• Fragmento del texto
▼▼▼
Hubo también conquistas y batallas que revolucionaron la sociedad euroasiática, como el triunfo de los griegos contra los persas en el Paso de las Termópilas y en Salamina (480 a. de C.), sin el cual no hubiera existido la filosofía de Platón, ni el derecho romano, ni la duda metódica de Descartes, ni hablaríamos las lenguas que usamos, ni Europa. Los europeos somos lo que somos gracias a aquellas victorias y, después de las dos guerras mundiales que la asolaron, a los fondos del Plan Marshall, que impulsaron su recuperación. La más revolucionaria de las reformas de nuestro tiempo es la de la igualdad de derechos de la mujer, que avanza sin remedio y culminará a pesar de los preceptos del Islam, así como la laicidad y muchas otras.
▲▲▲
• Tarea
Reproduce literalmente el pasaje del fragmento sobre conquistas y reformas que va desde "Hubo también conquistas" hasta "y muchas otras.", ambos incluidos. Los registros provienen de una fuente distinta a la del fragmento sobre conquistas y reformas.

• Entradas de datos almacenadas
▼▼▼
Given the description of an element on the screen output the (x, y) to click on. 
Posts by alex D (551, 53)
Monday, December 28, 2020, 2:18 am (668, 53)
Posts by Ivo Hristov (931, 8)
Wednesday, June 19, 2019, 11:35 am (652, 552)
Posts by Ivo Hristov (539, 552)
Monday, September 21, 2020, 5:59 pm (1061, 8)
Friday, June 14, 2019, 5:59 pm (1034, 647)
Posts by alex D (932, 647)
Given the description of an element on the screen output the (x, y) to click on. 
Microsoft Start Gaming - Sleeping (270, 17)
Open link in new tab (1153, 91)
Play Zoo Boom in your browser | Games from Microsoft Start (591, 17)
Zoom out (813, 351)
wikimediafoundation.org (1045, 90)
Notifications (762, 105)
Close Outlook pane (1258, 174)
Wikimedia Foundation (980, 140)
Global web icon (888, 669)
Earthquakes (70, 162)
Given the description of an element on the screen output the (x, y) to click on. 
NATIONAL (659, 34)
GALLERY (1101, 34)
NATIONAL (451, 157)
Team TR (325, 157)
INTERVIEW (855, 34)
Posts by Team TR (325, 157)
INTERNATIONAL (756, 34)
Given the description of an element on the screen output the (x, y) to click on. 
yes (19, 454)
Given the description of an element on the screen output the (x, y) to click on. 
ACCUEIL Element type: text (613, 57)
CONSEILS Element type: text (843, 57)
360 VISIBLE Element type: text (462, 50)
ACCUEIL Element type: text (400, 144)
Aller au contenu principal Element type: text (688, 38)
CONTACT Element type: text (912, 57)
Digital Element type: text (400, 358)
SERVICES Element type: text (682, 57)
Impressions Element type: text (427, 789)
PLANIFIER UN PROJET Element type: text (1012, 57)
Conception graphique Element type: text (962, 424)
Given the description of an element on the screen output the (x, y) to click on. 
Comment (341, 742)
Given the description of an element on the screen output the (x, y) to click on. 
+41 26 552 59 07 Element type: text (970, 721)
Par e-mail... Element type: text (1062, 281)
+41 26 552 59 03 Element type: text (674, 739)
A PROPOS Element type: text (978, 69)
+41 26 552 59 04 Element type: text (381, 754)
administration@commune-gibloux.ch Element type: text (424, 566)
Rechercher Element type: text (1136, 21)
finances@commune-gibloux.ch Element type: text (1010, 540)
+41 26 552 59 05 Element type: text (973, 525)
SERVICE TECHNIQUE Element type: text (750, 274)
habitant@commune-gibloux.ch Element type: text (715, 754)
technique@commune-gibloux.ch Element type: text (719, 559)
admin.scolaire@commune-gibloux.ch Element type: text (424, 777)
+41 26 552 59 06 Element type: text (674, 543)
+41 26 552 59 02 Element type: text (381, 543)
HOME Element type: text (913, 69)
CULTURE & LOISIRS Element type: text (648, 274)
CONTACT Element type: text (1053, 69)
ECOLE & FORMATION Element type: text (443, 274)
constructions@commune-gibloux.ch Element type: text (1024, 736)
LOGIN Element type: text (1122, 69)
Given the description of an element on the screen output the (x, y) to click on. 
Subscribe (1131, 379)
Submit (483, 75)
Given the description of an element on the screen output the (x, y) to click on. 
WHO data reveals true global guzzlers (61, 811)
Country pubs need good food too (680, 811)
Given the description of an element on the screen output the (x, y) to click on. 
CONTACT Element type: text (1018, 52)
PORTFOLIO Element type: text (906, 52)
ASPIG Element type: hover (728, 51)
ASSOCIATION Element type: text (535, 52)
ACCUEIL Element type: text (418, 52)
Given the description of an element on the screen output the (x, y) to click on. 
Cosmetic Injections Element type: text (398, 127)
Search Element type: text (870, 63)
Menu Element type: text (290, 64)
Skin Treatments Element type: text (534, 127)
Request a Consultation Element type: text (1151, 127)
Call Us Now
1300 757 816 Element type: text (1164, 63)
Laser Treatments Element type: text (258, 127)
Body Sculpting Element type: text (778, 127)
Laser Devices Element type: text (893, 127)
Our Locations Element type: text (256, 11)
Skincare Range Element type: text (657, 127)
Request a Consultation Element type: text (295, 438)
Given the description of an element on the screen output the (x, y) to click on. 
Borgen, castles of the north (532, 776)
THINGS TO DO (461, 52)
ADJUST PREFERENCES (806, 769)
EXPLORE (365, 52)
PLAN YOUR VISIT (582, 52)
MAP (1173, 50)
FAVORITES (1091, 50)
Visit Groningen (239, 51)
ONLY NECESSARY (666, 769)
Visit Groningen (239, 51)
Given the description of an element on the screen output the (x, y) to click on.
▲▲▲
• Solución
Hubo también conquistas y batallas que revolucionaron la sociedad euroasiática, como el triunfo de los griegos contra los persas en el Paso de las Termópilas y en Salamina (480 a. de C.), sin el cual no hubiera existido la filosofía de Platón, ni el derecho romano, ni la duda metódica de Descartes, ni hablaríamos las lenguas que usamos, ni Europa. Los europeos somos lo que somos gracias a aquellas victorias y, después de las dos guerras mundiales que la asolaron, a los fondos del Plan Marshall, que impulsaron su recuperación. La más revolucionaria de las reformas de nuestro tiempo es la de la igualdad de derechos de la mujer, que avanza sin remedio y culminará a pesar de los preceptos del Islam, así como la laicidad y muchas otras.